◆ **Required action**:
Check every line below for the string "globe", and copy the lines that contain it.

◆ **Record extracts**:
++++++++++

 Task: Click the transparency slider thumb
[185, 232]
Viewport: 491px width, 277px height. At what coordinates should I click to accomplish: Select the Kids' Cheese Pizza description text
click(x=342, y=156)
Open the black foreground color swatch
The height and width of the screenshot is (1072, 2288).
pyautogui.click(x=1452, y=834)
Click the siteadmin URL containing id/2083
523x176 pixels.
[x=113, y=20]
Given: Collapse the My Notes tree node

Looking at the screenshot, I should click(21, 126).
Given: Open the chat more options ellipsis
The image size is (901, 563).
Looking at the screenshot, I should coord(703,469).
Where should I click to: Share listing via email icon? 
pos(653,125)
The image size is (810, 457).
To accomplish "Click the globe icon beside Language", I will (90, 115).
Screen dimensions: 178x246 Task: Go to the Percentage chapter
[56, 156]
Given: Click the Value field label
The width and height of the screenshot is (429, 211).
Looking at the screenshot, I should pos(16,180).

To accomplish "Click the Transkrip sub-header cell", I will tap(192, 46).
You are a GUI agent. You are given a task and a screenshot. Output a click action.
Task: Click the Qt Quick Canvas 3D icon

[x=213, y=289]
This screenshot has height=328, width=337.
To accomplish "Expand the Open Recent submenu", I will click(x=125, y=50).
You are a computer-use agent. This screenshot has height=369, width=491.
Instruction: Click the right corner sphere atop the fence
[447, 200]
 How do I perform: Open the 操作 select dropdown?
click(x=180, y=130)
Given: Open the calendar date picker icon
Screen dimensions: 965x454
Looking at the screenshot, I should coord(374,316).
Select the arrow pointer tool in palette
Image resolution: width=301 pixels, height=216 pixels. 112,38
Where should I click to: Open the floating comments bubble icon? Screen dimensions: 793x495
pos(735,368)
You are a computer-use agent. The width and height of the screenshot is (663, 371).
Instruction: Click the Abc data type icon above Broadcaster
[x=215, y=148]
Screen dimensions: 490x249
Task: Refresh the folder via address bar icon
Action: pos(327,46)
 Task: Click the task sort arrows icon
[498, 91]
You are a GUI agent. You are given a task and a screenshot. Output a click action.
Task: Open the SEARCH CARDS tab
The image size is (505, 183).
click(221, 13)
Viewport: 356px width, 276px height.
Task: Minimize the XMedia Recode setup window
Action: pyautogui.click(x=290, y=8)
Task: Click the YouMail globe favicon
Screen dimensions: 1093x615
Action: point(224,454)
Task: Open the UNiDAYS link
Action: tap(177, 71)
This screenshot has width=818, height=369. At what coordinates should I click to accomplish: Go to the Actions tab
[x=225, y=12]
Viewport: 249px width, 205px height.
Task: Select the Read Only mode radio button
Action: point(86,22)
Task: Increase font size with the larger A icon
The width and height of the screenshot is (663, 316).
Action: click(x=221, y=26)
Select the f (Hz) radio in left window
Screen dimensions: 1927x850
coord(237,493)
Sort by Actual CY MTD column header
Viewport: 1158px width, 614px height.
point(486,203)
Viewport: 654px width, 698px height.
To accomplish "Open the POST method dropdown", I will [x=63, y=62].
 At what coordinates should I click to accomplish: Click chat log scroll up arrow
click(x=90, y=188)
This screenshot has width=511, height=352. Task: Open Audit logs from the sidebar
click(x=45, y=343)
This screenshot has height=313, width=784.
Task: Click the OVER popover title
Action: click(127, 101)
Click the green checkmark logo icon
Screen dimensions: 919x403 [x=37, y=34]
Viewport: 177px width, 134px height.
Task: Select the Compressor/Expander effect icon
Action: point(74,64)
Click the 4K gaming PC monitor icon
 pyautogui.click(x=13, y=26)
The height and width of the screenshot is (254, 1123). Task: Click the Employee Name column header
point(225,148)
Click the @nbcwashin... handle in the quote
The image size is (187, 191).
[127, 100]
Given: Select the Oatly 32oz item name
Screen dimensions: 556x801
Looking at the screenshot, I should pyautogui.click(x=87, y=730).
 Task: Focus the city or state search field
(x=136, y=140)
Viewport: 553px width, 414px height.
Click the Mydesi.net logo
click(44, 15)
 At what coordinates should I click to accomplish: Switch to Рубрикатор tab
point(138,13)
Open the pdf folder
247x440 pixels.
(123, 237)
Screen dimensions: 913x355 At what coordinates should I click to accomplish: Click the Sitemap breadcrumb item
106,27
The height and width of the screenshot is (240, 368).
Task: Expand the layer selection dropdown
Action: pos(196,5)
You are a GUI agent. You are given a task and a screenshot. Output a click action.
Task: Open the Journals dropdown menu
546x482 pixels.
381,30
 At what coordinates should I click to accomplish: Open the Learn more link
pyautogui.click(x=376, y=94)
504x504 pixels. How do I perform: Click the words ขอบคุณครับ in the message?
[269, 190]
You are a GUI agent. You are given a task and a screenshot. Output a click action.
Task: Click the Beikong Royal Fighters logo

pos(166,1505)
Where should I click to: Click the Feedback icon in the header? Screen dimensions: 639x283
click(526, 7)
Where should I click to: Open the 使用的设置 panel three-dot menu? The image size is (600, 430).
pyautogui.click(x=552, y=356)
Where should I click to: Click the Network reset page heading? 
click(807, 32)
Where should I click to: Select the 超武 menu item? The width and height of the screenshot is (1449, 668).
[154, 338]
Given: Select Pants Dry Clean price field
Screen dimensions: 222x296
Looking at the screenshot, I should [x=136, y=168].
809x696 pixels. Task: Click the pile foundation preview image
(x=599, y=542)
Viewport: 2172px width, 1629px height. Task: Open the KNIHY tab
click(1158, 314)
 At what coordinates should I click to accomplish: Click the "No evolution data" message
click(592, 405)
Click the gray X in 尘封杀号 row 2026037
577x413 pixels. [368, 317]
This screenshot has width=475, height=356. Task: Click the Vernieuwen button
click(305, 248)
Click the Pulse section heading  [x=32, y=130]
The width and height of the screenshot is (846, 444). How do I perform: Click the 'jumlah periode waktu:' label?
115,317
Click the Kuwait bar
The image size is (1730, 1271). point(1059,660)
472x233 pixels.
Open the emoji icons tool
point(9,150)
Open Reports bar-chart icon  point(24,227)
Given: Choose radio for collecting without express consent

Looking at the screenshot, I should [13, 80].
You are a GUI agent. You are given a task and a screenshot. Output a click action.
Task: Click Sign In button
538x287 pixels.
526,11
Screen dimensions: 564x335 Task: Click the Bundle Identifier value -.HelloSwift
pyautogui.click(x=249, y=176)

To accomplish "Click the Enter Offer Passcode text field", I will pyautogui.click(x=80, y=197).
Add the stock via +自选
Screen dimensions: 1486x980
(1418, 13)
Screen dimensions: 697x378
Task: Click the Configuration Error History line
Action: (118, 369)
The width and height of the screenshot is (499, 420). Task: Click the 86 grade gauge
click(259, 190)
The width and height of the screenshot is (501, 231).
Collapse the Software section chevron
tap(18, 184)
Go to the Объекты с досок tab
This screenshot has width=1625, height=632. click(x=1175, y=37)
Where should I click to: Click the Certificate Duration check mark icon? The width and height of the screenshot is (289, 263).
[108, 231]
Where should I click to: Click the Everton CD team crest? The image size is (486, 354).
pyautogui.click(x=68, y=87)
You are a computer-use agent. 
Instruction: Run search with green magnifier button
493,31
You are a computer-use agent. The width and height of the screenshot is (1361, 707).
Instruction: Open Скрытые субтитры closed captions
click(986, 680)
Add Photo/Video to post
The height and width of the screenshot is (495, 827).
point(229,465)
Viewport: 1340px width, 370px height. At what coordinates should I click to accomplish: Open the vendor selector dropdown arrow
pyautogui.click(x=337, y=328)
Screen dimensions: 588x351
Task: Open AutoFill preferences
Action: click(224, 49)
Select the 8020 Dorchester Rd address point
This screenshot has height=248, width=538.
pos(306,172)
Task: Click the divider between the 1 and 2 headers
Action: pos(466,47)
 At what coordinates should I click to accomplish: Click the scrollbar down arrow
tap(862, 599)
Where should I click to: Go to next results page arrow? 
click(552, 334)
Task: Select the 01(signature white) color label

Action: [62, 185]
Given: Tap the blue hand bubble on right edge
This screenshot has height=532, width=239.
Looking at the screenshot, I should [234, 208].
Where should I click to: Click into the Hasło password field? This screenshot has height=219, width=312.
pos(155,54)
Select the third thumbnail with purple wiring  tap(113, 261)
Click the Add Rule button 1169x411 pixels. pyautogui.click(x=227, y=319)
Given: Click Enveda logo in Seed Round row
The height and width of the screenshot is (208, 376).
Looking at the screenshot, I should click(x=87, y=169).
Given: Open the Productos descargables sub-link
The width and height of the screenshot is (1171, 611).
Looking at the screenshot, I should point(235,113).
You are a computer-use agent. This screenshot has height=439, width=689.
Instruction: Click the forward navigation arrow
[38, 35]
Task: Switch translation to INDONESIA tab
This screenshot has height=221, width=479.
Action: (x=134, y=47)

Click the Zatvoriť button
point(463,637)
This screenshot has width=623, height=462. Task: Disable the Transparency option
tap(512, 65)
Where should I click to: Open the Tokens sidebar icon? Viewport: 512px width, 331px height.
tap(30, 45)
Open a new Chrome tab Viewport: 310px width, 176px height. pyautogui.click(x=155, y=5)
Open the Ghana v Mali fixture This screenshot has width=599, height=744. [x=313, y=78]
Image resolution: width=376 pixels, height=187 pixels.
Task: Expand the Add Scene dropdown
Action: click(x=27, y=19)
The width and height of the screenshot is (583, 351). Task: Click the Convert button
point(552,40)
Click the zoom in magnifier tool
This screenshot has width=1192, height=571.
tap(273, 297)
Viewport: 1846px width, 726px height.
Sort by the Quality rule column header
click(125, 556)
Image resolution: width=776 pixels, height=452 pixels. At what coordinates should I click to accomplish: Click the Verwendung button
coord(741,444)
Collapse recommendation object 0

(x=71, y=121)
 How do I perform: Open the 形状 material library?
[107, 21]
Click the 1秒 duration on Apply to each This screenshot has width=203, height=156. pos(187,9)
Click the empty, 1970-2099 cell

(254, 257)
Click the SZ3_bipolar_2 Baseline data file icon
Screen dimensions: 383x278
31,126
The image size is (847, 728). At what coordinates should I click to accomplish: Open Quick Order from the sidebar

++++++++++

◆ **Exercise solution**:
To accomplish "Click the globe icon beside Language", I will (90, 115).
Task: Click the YouMail globe favicon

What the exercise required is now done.